Text block:
##############################

According to simple emission theory, light thrown off by an object should move at a speed of $c$ with respect to the emitting object. If there are no complicating dragging effects, the light would then be expected to move at this same speed until it eventually reached an observer. For an object moving directly towards (or away from) the observer at $v$, this light would then be expected to still be travelling at $(c+v)$ ( or $(c-v)$ ) at the time it reached us.

In 1913, Willem de Sitter argued that if this was true, a star orbiting in a double-star system would usually, with regard to us, alternate between moving towards us and away from us. Light emitted from different parts of the orbital path would travel towards us at different speeds. For a nearby star with a small orbital velocity (or whose orbital plane was almost perpendicular to our line of view) this might merely make the star's orbit seem erratic, but for a sufficient combination of orbital speed and distance (and inclination), the "fast" light given off during approach would be able to catch up with and even overtake "slow" light emitted earlier during a recessional part of the star's orbit, and the star would present an image that was scrambled and out of sequence. That is, Kepler's laws of motion would apparently be violated for a distant observer.

De Sitter made a study of double stars and found no cases where the stars' computed orbits appeared non-Keplerian. Since the total flight-time difference between "fast" and "slow" light signals would be expected to scale linearly with distance in simple emission theory, and the study would (statistically) have included stars with a reasonable spread of distances and orbital speeds and orientations, de Sitter concluded that the effect should have been seen if the model was correct, and its absence meant that the emission theory was almost certainly wrong.

##############################

Record excerpts:

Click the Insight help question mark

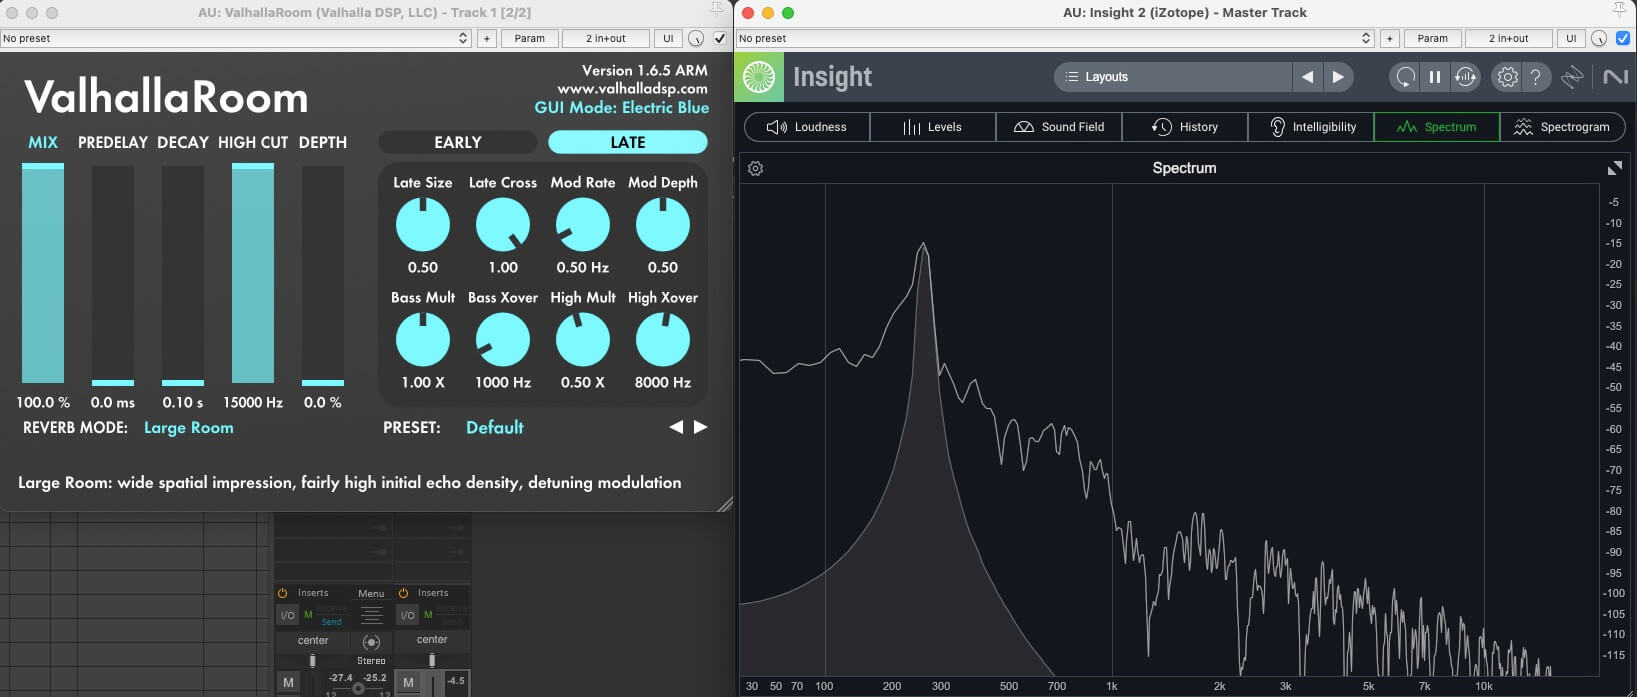click(1535, 77)

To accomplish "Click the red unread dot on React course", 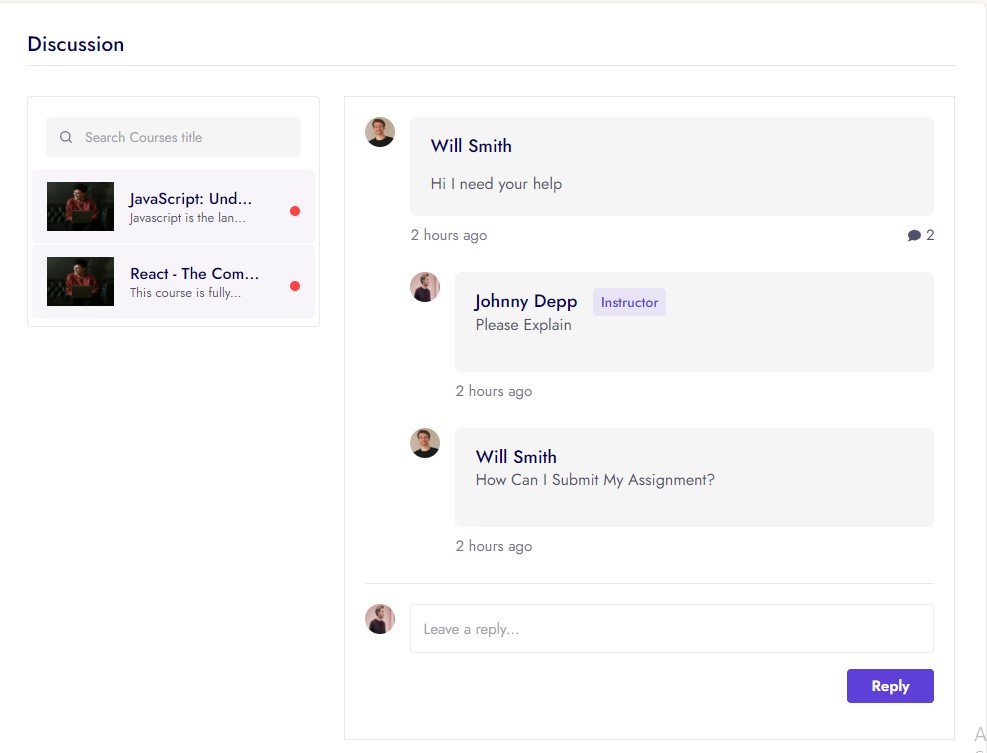I will 295,286.
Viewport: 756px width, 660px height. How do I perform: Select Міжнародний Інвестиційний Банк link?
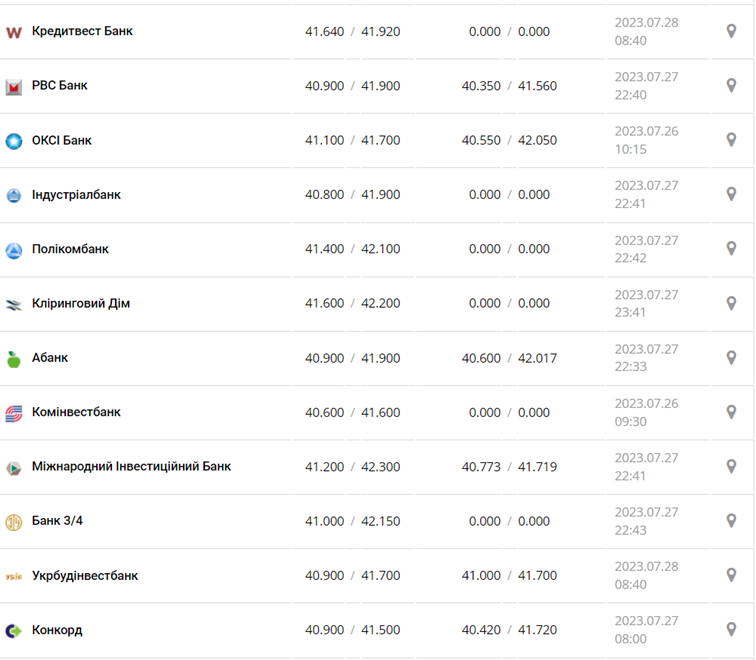[x=131, y=467]
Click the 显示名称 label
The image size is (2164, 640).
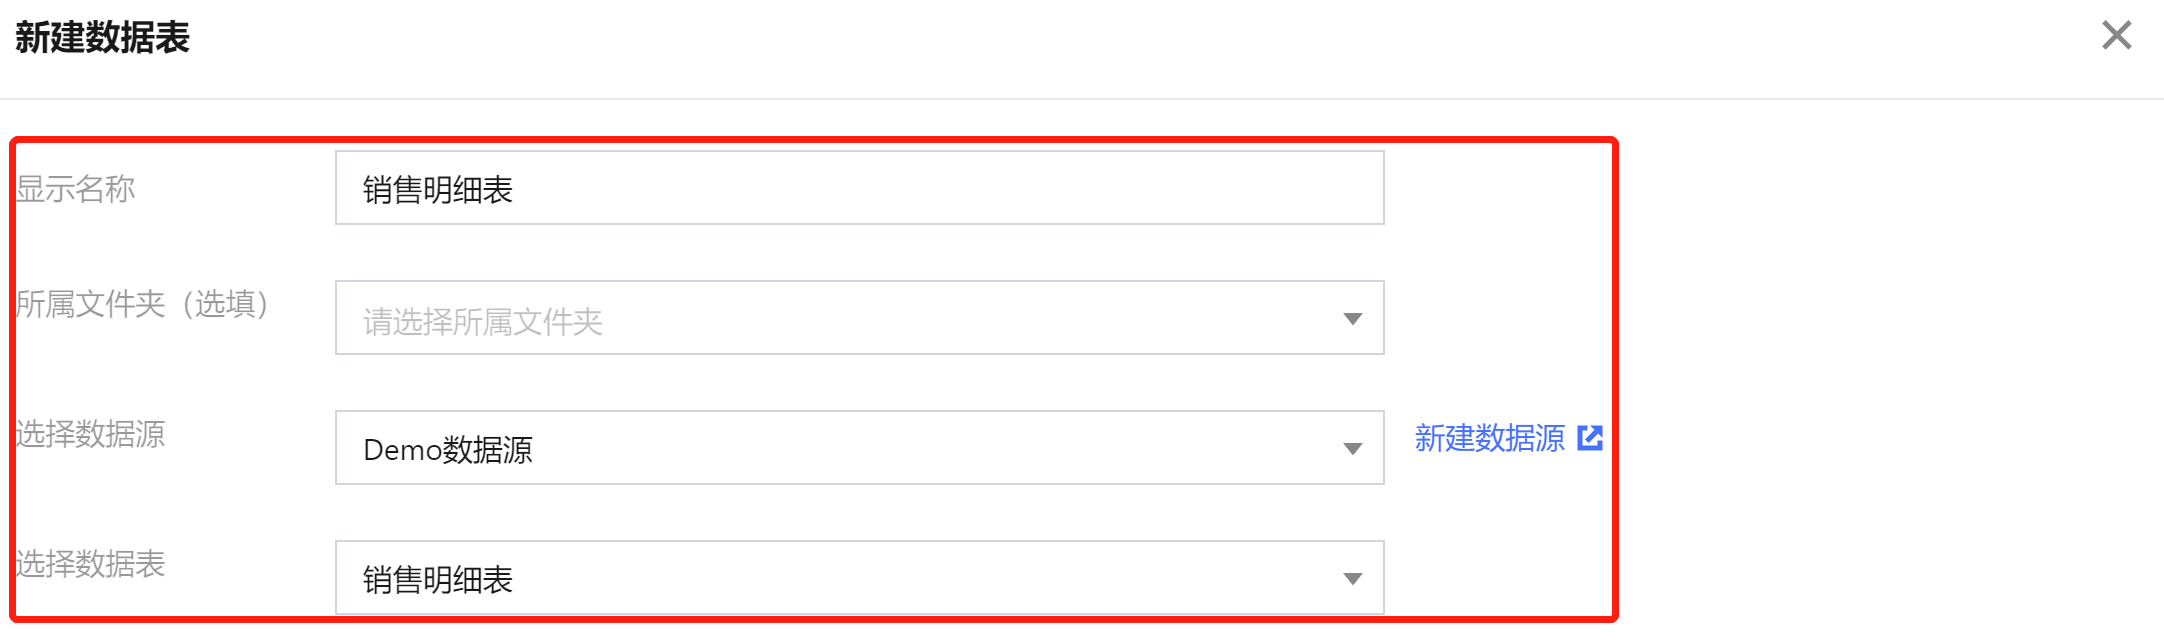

##############################

Your assignment:
Carry on the text about de Sitter's double-star argument against emission theory past its last sentence. The entries have nothing to do with the text about de Sitter's double-star argument.

Response to the task:
==Notes==
- Modern experiments of the de Sitter type refute the idea that light might travel at a speed that was partially dependent on the velocity of the emitter (c'=c + kv), where the emitter's velocity v can be positive or negative, and k is a factor between 0 and 1, denoting the extent to which the speed of light depends on the source velocity. De Sitter established an upper limit of k < 0.002, but extinction effects make that result suspect.
- De Sitter's experiment was criticized because of extinction effects by J. G. Fox. That is, during their flight to Earth, the light rays would have been absorbed and re-emitted by interstellar matter nearly at rest relative to Earth, so that the speed of light should become constant with respect to Earth, regardless of the motion of the original source(s).
- In 1977, Kenneth Brecher published the results of a similar double-survey, and reached a similar conclusion - that any apparent irregularities in double-star orbits were too small to support the emission theory. Contrary to the data cited by de Sitter, Brecher observed the x-ray spectrum, thereby eliminating possible influences of the extinction effect. He established an upper limit of $k < 2\times10^{-9}$.
- There are also terrestrial experiments that speak against such theories, see experiments testing emission theories.